Sur le fait de vouloir plus d'enfants

Je ne pense pas à plus d'enfants maintenant, je pense qu'on en a fini, mais on ne sait jamais. Dans le futur, seul Dieu sait. Mais là, maintenant, nous voulons faire une pause et profiter de nos enfants, car ils sont jeunes... On verra dans le futur.

Sur le fait de retourner jouer après la mort de son fils

Comme toujours, j'ai été soutenu par ma famille. Georgina m'a dit, "vas-y, va jouer, va et apprécie ce que tu aimes faire, cela t'aidera à oublier un peu la situation". Cela a été difficile, mais en même temps, cela vous aide à ne pas penser tout le temps à cela, m'entraîner a été bon. Mais vous savez, le football va si vite, les entraînements, les matchs, l'équipe nationale, vous n'avez jamais le temps de vous poser et de vous dire "qu'est-ce qui se passe ?". Mais c'était une bonne aide, et Georgina m'a beaucoup aidé en me donnant cette stabilité.

On s'entraide. Elle a lutté quand elle était jeune, donc on regarde la vie avec des yeux différents, même si elle jeune... elle a souffert. Elle est née en Argentine, elle a eu des problèmes familiaux, elle a vécu seule. Elle a une vie intéressante, des histoires... et elle m'a beaucoup aidé. Elle est très mature pour son âge, on s'entraide parfois. Quand je suis un peu en bas, elle me donne un coup de boost et je remonte. On est un bon couple, on s'entraide, donc je suis heureux qu'elle soit à mes côtés.

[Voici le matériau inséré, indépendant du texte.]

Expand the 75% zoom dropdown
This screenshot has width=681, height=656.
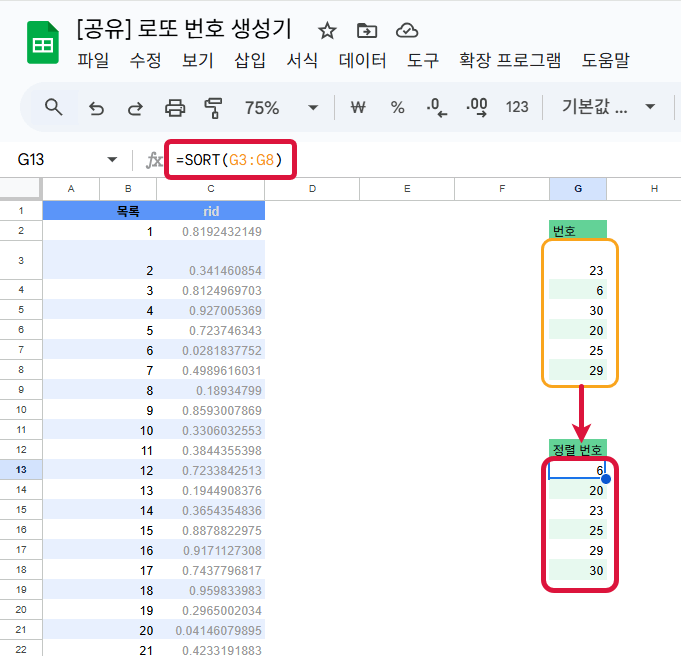click(313, 107)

Sur la possibilité de se marier

Je ne pense pas à cela maintenant, mais dans le futur, je pense que je mérite cela, et qu'elle mérite cela. Ce n'est pas dans mes plans tout de suite, mais dans le futur, oui.

Sur les critiques qu'il a essuyées au club

J'y suis habitué, j'ai 37 ans, je sais et j'ai appris beaucoup de choses. Quand vous êtes dans le creux de la vague, et quand vous êtes au sommet de la vague, vous ne réalisez pas, vous ne voyez pas les mêmes choses... J'apprécie parfois d'avoir de mauvais moments, pour voir qui est de mon côté, qui va vous critiquer. C'est ce qu'ils attendent. Ils n'aiment pas voir des gens réussir.

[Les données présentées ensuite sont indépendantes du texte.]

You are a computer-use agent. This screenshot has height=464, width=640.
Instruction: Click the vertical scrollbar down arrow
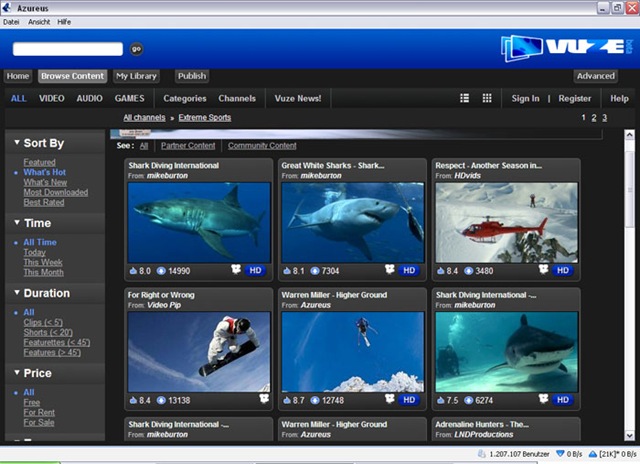tap(629, 435)
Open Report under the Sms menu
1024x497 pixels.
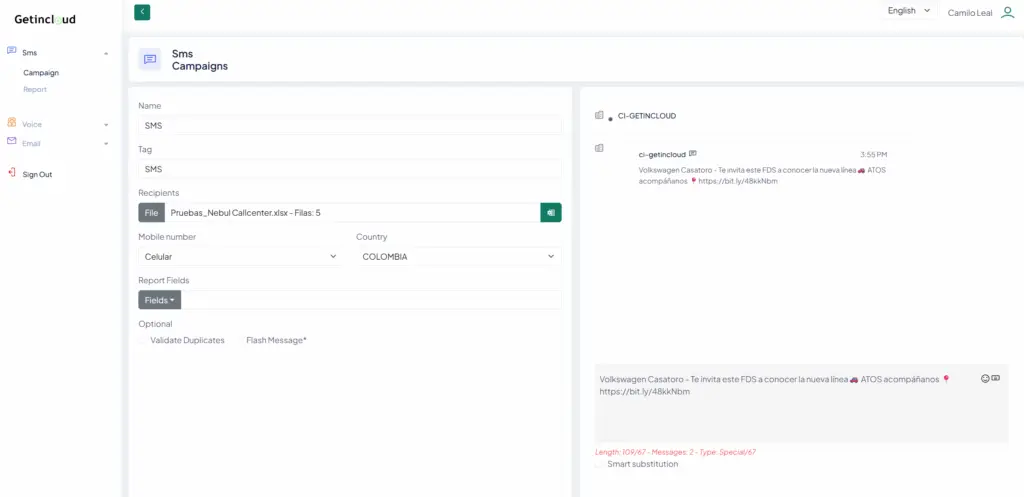point(35,90)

Les gens essaient seulement d'être négatifs. Et j'ai senti, les quatre ou cinq derniers mois, pas juste pour moi mais aussi pour ma famille, pour Georgina, dans le monde entier, la presse me critique encore plus... parfois, je ne comprends pas.

Je pense que c'est de la jalousie, en partie. Ecoutez, Piers, je sais que cela fait 21 ans que je suis au plus haut niveau, je sais ce que cela demande, donc pour moi, ce n'est pas un problème. C'est difficile, quand vous êtes un peu dans le creux, d'écouter ces critiques.

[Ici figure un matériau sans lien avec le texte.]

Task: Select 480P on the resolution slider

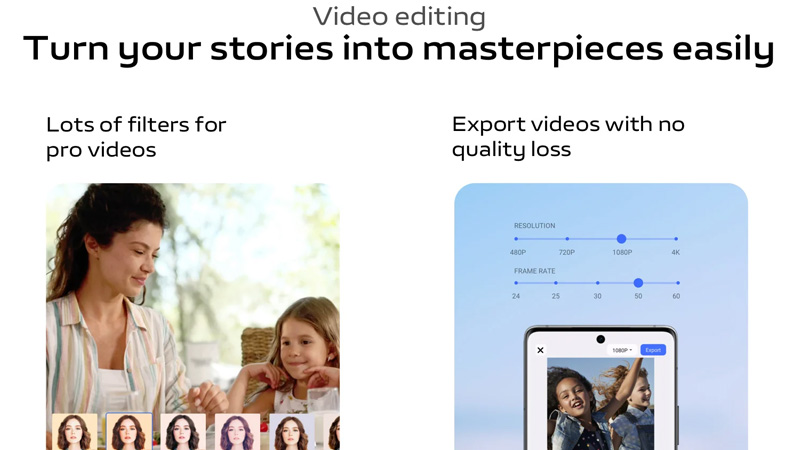Action: click(x=516, y=239)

Je fais attention à ceux qui m'aiment. Je ne perds pas de temps pour ceux qui ne m'aiment pas. Je pense que c'est un gaspillage de mon temps, ces gens ne m'intéressent pas.

Sur les critiques émises par Wayne Rooney

Je ne comprends vraiment pas les gens comme ça. Soit ils veulent être en couverture d'un magazine, soit ils veulent un nouveau job, je ne sais pas.